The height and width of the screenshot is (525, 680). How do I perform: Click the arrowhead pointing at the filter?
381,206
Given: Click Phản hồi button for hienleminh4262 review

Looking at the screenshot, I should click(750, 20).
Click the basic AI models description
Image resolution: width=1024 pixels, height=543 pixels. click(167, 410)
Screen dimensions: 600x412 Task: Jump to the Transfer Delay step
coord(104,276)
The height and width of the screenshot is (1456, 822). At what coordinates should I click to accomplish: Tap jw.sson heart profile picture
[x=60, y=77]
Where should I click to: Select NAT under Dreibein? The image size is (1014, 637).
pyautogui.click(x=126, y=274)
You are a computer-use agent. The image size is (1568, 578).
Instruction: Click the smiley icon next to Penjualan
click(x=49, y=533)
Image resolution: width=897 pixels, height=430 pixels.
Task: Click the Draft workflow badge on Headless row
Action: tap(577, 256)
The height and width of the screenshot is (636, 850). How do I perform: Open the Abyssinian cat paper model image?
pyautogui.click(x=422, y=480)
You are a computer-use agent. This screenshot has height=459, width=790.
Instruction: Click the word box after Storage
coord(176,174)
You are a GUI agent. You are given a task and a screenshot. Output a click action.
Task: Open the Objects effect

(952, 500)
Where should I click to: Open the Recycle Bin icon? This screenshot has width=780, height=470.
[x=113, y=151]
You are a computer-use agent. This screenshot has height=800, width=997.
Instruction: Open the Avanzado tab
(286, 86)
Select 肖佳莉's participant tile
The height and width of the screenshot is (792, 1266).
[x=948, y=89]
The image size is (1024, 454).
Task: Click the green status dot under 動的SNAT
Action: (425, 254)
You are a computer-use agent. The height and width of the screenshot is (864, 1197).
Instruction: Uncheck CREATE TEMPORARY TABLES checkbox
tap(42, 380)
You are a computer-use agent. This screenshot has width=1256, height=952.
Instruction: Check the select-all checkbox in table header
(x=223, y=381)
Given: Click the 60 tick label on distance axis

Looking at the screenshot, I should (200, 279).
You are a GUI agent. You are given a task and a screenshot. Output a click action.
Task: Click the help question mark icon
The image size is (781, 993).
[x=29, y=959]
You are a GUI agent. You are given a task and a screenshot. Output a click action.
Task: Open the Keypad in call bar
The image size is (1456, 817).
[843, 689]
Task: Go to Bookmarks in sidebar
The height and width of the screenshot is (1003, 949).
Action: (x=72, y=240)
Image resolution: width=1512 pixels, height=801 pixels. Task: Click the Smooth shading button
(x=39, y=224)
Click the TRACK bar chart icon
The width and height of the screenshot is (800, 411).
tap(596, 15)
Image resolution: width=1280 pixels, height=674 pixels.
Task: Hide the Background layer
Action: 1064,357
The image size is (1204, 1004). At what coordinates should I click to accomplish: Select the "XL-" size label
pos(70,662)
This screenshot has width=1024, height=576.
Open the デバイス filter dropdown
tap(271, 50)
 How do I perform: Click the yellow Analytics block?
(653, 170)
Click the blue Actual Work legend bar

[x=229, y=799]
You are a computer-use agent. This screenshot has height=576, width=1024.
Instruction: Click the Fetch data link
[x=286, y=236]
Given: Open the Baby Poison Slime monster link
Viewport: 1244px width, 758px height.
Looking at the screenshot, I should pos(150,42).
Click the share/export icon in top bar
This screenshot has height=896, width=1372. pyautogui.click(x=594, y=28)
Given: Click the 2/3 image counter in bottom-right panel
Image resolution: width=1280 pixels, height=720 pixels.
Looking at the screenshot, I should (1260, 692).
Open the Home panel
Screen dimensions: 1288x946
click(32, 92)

#### Task instructions
Write out the material above exactly, leaving out no line.

#### Result for this exercise
The height and width of the screenshot is (525, 680). How do I perform: Click the arrowhead pointing at the filter?
381,206
Given: Click Phản hồi button for hienleminh4262 review

Looking at the screenshot, I should click(750, 20).
Click the basic AI models description
Image resolution: width=1024 pixels, height=543 pixels. click(167, 410)
Screen dimensions: 600x412 Task: Jump to the Transfer Delay step
coord(104,276)
The height and width of the screenshot is (1456, 822). At what coordinates should I click to accomplish: Tap jw.sson heart profile picture
[x=60, y=77]
Where should I click to: Select NAT under Dreibein? The image size is (1014, 637).
pyautogui.click(x=126, y=274)
You are a computer-use agent. The image size is (1568, 578).
Instruction: Click the smiley icon next to Penjualan
click(x=49, y=533)
Image resolution: width=897 pixels, height=430 pixels.
Task: Click the Draft workflow badge on Headless row
Action: tap(577, 256)
The height and width of the screenshot is (636, 850). How do I perform: Open the Abyssinian cat paper model image?
pyautogui.click(x=422, y=480)
You are a computer-use agent. This screenshot has height=459, width=790.
Instruction: Click the word box after Storage
coord(176,174)
You are a GUI agent. You are given a task and a screenshot. Output a click action.
Task: Open the Objects effect

(952, 500)
Where should I click to: Open the Recycle Bin icon? This screenshot has width=780, height=470.
[x=113, y=151]
You are a computer-use agent. This screenshot has height=800, width=997.
Instruction: Open the Avanzado tab
(286, 86)
Select 肖佳莉's participant tile
The height and width of the screenshot is (792, 1266).
[x=948, y=89]
The image size is (1024, 454).
Task: Click the green status dot under 動的SNAT
Action: (425, 254)
You are a computer-use agent. The height and width of the screenshot is (864, 1197).
Instruction: Uncheck CREATE TEMPORARY TABLES checkbox
tap(42, 380)
You are a computer-use agent. This screenshot has width=1256, height=952.
Instruction: Check the select-all checkbox in table header
(x=223, y=381)
Given: Click the 60 tick label on distance axis

Looking at the screenshot, I should (200, 279).
You are a GUI agent. You are given a task and a screenshot. Output a click action.
Task: Click the help question mark icon
The image size is (781, 993).
[x=29, y=959]
You are a GUI agent. You are given a task and a screenshot. Output a click action.
Task: Open the Keypad in call bar
The image size is (1456, 817).
[843, 689]
Task: Go to Bookmarks in sidebar
The height and width of the screenshot is (1003, 949).
Action: (x=72, y=240)
Image resolution: width=1512 pixels, height=801 pixels. Task: Click the Smooth shading button
(x=39, y=224)
Click the TRACK bar chart icon
The width and height of the screenshot is (800, 411).
tap(596, 15)
Image resolution: width=1280 pixels, height=674 pixels.
Task: Hide the Background layer
Action: 1064,357
The image size is (1204, 1004). At what coordinates should I click to accomplish: Select the "XL-" size label
pos(70,662)
This screenshot has width=1024, height=576.
Open the デバイス filter dropdown
tap(271, 50)
 How do I perform: Click the yellow Analytics block?
(653, 170)
Click the blue Actual Work legend bar

[x=229, y=799]
You are a computer-use agent. This screenshot has height=576, width=1024.
Instruction: Click the Fetch data link
[x=286, y=236]
Given: Open the Baby Poison Slime monster link
Viewport: 1244px width, 758px height.
Looking at the screenshot, I should pos(150,42).
Click the share/export icon in top bar
This screenshot has height=896, width=1372. pyautogui.click(x=594, y=28)
Given: Click the 2/3 image counter in bottom-right panel
Image resolution: width=1280 pixels, height=720 pixels.
Looking at the screenshot, I should (1260, 692).
Open the Home panel
Screen dimensions: 1288x946
click(32, 92)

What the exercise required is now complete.